Output::Ubigraph plugin is a bit different than other plugins shipping with SinFP3: you cannot use it directly as an output module. You have to go through an intermediate step before being able to display the network vizualisation.
The problem comes from Ubigraph that attributes an ID to every created node. To create an edge between two nodes, you have to know their respective node IDs. But SinFP3 is stateless (as of now). Each fingerprinted target runs in a specific process, and if you render it in Ubigraph, you will not be able to create an edge with another fingerprinted target by lack of knowing the other node ID.
A solution I once came up with was to create a convertion routine from an IP/port address to an ID. But Ubigraph does not allow the end-user to access the full 32-bits range of IDs, and even so, you only addressed the IPv4 range (IPv6 would require potentially much more IDs). So, I decided to create an output module to perform an intermediate step: Output::CSV. From that, you can use this CSV file to feed the final Output::Ubigraph module. The following describes how to proceed.
Scan your target
As root. Default CSV file will be named sinfp3-output.csv in current directory. To give it a different name, you can use -csv-file FILENAME.
# sinfp3.pl -target 10.100.0.0/24 -port top10 -output-csv -verbose 1
Read CSV file and output to Ubigraph
You have to turn off every other modules, thus you use *-null plugin arguments.
$ cd ~/tools/UbiGraph-alpha-0.2.4-Linux32-Fedora-9 $ ./bin/ubigraph_server & $ sinfp3.pl -input-null -mode-null -search-null -db-null -output-ubigraph -csv-file sinfp3-output.csv
Another possible option is to save the fingerprinting output to pcap files.
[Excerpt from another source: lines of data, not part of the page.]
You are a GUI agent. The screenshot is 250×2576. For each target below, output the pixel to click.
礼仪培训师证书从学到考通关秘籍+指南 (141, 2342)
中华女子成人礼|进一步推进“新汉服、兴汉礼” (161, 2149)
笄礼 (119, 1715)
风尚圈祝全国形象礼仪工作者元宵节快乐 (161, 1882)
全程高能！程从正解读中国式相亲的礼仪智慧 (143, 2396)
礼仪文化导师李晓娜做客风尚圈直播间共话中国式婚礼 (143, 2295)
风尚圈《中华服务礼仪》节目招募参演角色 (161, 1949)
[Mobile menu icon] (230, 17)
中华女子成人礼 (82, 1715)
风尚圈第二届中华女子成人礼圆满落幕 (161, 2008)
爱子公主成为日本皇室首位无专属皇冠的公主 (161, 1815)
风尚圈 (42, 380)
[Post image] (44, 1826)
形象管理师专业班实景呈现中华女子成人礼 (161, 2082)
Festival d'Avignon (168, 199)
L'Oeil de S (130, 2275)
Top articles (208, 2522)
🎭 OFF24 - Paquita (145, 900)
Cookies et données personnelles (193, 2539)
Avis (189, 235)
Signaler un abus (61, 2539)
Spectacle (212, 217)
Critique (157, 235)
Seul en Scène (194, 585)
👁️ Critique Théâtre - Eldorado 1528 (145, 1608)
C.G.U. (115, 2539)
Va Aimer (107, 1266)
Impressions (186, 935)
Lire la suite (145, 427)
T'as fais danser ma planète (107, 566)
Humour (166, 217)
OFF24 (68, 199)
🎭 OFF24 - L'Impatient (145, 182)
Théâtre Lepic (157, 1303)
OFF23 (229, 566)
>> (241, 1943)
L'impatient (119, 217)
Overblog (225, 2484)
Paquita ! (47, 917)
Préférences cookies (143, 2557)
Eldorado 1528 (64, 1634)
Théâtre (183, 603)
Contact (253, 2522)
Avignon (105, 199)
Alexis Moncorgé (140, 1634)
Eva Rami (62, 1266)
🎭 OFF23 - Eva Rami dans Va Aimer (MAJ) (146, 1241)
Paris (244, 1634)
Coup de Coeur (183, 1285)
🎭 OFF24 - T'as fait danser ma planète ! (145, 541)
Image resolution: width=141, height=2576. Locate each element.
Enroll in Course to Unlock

It’s easy with SinFP3:
# sinfp3.pl -target 10.100.0.0/24 -port top10 -output-pcap -verbose 1
Then, you can launch again the fingerprinting process by using the captured files, and save output as a CSV file:
$ sinfp3.pl -input-pcap -pcap-file 'sinfp4-*.pcap' -output-csv -csv-file pcap2csv.csv
And now, some screenshots
Each color corresponds to an operating system.
- Yellow for MacOS
- Violet for SunOS
- Green for Linux (ecology?)
- Red for BSD systems (because red is evil)
- Blue for Windows (like the blue screen of death)
What is important to note, and that’s a real advantage of SinFP3 versus Nmap, each open port is fingerprinted. Thus, each open port on a target may have a different operating system (or color) displayed. This example spoke about IPv4, but you can do exactly the same with IPv6.